Abstract:
A volume control device is inserted in the circuit between the output of a sound system amplifier and a speaker. The volume control device measures ambient noise in the music environment and adjusts the power transferred to the speaker, such that the output volume of the speaker increases and decreases with changes in the ambient noise. A variable throughput current device, such as a thermistor or a transistor, is connected in the speaker circuit to control a power transfer to the speaker. A comparator compares the output of an ambient noise detector with the signal applied to the speaker and the variable throughput current device is adjusted in accordance with the compared signals. A level detect circuit serves to maintain the speaker volume at a preset level when the amplifier output drops below a predefined signal level. The speaker may be provided with a sensing coil generating an output signal representative of the level of ambient noise in the vicinity of the speaker.

Description:
BACKGROUND OF THE INVENTION 
     1. Field of the Invention 
     The invention pertains to the control of speaker output of a sound system and more particularly pertains to circuitry for controlling the output of a speaker in response to changes in ambient noise level. 
     2. Background Art 
     Sound systems are commonly used to provide pleasant background music in restaurants and other gathering places. Typically, the music is supplied from an amplifier system connectable to a number of different sources, such as a broadcast radio, tape deck, compact disk players, etc. The ambient noise level in the area where the music is broadcast tends to change from time to time, particularly in eating establishments and the like. The music level is preferably adjusted to a volume level such that it is distinguishable above the ambient noise but not so loud that it becomes annoying. 
     Automatic music level adjusting arrangements are know which employ a microphone to detect ambient noise level and adjust the amplifier output accordingly. Commercial sound systems are commonly relatively expensive and the amplifier units are normally in a factory sealed case. If a separate input for an ambient noise detector is not provided on an amplifier, wiring connections must be made to specific electrical nodes internal to the circuit. This typically requires the services of skilled technicians. Such units are therefore expensive to retrofit. It is an object of the present invention to provide an efficient and cost-effective system for controlling audio output in an environment with varying ambient noise levels.

→ To be done
• 1. According to the patent text on speaker volume control, why are existing automatic music level adjusting arrangements expensive to retrofit? Answer in one to three sentences.
• 2. Write the next portion of the patent text on speaker volume control, picking up after its final sentence.
The material that comes after this point has no connection to the patent text.

→ Listed records
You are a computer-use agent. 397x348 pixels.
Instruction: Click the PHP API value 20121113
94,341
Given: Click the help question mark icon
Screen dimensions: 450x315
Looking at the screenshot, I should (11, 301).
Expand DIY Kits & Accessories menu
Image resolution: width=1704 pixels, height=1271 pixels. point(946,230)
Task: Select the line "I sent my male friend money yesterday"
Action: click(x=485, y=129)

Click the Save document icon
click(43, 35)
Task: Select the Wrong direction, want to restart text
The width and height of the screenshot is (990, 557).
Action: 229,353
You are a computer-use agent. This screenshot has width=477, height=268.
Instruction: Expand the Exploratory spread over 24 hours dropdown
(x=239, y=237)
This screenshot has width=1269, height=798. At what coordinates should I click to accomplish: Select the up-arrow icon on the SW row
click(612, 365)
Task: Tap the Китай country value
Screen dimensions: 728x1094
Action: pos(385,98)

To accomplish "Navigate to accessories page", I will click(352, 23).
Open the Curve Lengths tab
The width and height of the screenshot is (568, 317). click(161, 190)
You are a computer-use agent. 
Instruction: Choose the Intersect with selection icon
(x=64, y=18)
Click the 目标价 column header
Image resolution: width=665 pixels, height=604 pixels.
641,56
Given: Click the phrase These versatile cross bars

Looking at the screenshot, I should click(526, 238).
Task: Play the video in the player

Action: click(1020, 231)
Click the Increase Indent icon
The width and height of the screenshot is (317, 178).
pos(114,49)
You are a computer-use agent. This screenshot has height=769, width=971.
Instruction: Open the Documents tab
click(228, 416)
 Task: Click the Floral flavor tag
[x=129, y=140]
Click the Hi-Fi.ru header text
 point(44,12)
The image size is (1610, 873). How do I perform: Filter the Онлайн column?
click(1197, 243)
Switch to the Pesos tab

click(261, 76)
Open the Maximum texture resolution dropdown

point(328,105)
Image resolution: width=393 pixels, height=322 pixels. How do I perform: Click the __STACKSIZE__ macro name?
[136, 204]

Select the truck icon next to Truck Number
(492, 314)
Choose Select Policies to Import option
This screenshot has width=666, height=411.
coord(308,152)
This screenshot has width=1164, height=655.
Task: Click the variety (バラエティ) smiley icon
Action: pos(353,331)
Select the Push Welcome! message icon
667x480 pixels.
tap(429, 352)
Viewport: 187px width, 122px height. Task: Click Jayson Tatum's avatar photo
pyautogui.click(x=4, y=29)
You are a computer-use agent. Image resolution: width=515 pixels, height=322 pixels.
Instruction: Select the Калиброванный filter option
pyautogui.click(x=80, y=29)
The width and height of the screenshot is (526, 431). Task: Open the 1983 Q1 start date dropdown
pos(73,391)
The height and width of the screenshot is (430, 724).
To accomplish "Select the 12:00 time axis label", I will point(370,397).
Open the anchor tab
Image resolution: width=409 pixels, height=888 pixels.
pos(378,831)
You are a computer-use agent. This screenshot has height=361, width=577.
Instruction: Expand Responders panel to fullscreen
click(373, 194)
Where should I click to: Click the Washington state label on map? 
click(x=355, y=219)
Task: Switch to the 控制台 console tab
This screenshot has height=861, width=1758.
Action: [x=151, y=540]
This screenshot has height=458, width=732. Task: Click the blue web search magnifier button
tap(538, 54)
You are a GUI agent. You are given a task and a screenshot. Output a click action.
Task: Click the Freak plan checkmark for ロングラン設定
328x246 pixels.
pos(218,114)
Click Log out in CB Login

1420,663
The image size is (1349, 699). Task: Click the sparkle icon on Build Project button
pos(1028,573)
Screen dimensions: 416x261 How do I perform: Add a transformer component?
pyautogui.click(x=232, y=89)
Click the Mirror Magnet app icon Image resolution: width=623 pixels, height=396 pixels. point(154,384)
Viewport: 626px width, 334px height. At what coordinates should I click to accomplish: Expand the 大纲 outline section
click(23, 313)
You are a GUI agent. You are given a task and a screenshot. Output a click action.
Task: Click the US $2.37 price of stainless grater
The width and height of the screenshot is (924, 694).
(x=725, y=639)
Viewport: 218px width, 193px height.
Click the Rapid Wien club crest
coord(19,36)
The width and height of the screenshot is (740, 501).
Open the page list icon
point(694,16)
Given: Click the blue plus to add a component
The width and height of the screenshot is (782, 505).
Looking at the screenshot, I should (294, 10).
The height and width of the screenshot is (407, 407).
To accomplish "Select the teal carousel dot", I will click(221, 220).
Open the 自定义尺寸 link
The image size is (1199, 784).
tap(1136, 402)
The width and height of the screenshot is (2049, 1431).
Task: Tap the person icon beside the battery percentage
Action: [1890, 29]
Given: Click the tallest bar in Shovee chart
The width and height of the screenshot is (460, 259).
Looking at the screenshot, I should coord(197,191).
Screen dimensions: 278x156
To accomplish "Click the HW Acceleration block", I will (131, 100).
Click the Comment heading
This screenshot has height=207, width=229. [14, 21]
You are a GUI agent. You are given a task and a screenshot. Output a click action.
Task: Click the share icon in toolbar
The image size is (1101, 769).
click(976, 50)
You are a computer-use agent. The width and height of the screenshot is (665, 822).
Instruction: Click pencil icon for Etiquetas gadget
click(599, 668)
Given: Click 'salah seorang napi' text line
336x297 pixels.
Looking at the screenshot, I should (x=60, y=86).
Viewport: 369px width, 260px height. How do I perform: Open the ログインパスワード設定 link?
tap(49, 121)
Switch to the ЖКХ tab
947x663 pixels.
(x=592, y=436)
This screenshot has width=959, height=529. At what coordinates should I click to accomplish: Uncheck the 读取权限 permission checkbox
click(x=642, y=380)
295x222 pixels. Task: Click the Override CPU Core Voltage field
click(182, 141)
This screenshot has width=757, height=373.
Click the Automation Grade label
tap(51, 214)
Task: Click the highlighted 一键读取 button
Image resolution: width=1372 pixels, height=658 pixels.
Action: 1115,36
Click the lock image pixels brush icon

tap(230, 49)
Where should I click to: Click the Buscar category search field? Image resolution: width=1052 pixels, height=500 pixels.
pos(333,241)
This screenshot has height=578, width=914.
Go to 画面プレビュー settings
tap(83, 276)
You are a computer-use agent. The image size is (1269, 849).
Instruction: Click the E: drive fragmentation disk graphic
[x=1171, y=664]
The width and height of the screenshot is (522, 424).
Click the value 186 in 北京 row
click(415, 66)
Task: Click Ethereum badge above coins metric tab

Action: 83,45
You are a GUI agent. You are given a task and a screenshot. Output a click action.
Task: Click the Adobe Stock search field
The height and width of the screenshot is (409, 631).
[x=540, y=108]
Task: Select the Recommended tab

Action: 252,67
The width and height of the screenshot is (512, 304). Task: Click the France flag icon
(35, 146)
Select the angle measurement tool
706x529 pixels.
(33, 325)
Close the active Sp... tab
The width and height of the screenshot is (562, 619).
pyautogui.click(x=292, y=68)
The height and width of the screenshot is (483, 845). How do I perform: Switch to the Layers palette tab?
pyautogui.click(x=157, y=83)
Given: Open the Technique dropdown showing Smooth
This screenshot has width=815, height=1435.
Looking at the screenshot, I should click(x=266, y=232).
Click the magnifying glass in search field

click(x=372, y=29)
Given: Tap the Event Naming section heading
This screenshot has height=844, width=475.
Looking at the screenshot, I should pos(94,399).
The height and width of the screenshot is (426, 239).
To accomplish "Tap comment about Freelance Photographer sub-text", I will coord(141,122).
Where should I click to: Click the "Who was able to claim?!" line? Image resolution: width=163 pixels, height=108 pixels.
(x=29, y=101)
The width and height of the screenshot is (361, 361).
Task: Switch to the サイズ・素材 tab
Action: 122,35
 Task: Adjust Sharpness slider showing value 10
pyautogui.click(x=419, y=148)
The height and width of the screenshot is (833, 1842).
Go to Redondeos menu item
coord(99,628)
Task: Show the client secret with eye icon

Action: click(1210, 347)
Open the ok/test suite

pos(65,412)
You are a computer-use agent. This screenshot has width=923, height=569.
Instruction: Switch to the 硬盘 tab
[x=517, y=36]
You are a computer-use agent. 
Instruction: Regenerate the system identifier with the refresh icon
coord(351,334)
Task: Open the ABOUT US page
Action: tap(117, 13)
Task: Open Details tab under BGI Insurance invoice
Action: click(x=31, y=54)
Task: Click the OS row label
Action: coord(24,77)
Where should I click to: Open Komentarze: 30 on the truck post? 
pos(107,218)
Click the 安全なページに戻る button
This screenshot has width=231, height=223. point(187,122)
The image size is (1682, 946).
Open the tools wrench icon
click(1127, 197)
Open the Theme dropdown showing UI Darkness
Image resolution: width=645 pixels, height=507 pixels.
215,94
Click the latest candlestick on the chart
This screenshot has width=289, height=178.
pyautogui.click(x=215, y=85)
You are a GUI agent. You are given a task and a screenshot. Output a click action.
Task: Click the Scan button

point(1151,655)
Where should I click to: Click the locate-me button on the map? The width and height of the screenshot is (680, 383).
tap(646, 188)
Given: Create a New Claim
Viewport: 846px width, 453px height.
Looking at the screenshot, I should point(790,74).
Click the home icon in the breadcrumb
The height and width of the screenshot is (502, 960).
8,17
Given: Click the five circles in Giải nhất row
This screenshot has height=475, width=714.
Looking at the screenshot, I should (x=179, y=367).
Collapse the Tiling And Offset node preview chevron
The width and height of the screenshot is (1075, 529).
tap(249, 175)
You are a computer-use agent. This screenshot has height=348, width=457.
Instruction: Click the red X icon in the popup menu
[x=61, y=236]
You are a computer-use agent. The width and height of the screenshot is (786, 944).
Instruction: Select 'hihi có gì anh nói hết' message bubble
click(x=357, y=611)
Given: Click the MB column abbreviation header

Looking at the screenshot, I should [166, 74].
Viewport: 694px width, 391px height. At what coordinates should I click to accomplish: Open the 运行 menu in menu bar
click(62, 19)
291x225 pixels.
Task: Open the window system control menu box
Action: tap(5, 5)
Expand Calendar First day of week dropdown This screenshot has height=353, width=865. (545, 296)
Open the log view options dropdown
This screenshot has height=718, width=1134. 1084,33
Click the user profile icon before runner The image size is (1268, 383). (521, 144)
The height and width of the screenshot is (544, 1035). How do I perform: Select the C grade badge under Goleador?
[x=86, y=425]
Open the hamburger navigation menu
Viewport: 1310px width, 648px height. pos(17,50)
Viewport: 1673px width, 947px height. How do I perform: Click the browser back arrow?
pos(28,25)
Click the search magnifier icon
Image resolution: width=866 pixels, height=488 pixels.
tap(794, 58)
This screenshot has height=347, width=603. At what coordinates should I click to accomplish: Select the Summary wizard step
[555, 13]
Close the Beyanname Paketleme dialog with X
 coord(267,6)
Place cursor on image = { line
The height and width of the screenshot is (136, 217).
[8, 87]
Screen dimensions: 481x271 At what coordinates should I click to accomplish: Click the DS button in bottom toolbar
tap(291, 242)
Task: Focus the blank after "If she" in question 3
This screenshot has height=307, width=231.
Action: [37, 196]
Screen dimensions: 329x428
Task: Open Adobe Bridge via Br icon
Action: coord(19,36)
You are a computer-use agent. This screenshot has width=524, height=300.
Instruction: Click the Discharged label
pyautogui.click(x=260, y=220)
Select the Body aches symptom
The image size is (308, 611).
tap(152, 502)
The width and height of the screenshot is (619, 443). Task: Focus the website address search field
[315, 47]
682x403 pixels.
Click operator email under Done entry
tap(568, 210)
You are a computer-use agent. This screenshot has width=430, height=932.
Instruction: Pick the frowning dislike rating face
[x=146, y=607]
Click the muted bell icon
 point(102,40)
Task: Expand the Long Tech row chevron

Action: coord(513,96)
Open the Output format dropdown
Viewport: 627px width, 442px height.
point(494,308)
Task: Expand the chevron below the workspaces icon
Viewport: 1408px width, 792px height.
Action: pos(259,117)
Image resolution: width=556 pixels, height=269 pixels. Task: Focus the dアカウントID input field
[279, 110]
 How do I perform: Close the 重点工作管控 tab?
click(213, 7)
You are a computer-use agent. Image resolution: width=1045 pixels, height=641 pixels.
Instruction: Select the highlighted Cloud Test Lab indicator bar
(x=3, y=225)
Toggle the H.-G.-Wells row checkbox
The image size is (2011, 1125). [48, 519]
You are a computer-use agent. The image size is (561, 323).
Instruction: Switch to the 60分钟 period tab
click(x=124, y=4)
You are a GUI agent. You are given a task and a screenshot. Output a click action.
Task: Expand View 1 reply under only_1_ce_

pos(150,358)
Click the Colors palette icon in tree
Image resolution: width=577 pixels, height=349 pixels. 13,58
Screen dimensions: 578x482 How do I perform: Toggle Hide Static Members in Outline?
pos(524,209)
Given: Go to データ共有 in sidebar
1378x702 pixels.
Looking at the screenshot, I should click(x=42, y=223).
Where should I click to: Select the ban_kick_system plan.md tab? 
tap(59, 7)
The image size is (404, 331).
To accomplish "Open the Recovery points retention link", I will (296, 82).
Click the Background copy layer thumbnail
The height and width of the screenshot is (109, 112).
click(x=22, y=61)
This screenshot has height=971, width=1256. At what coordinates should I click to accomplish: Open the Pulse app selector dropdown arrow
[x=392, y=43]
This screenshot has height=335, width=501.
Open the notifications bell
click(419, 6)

→ Answers to the exercise
• 1. Commercial amplifier units are normally in a factory-sealed case, so if no separate input for an ambient noise detector is provided, wiring connections must be made to specific electrical nodes inside the circuit. This work typically requires skilled technicians, which makes retrofitting such units expensive.

• 2.
     SUMMARY OF INVENTION 
     These and other problems of the prior art are overcome in accordance with this invention by means of a volume control including a variable current throughput device connected to the amplifier and the loudspeaker of a sound system and responsive to a volume control signal, generated by means of control circuitry connected to an ambient sound detector, to selectively control transfer of power from the amplifier to the loudspeaker, thereby controlling audio output volume of the loudspeaker. Advantageously, the volume control of this invention is connected to the output of the amplifier and to the loudspeaker without requiring access to any internal terminals of the amplifier or any other source signal generating equipment. Thus, a noise sensitive control can be readily retrofitted into an existing system. An additional advantage of the present invention is that each loudspeaker may be individually controlled. This is particularly important in a large sound system which drives speakers in a number of different individual rooms or a number of different areas of a large room where the ambient noise levels vary substantially between locations.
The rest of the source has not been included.